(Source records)

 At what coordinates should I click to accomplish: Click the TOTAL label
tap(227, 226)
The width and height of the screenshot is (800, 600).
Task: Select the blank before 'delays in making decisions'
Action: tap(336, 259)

» **STATED EXERCISE**
Reproduce every line of the listing above word for word, with nothing changed.

» **EXPECTED OUTPUT**
 At what coordinates should I click to accomplish: Click the TOTAL label
tap(227, 226)
The width and height of the screenshot is (800, 600).
Task: Select the blank before 'delays in making decisions'
Action: tap(336, 259)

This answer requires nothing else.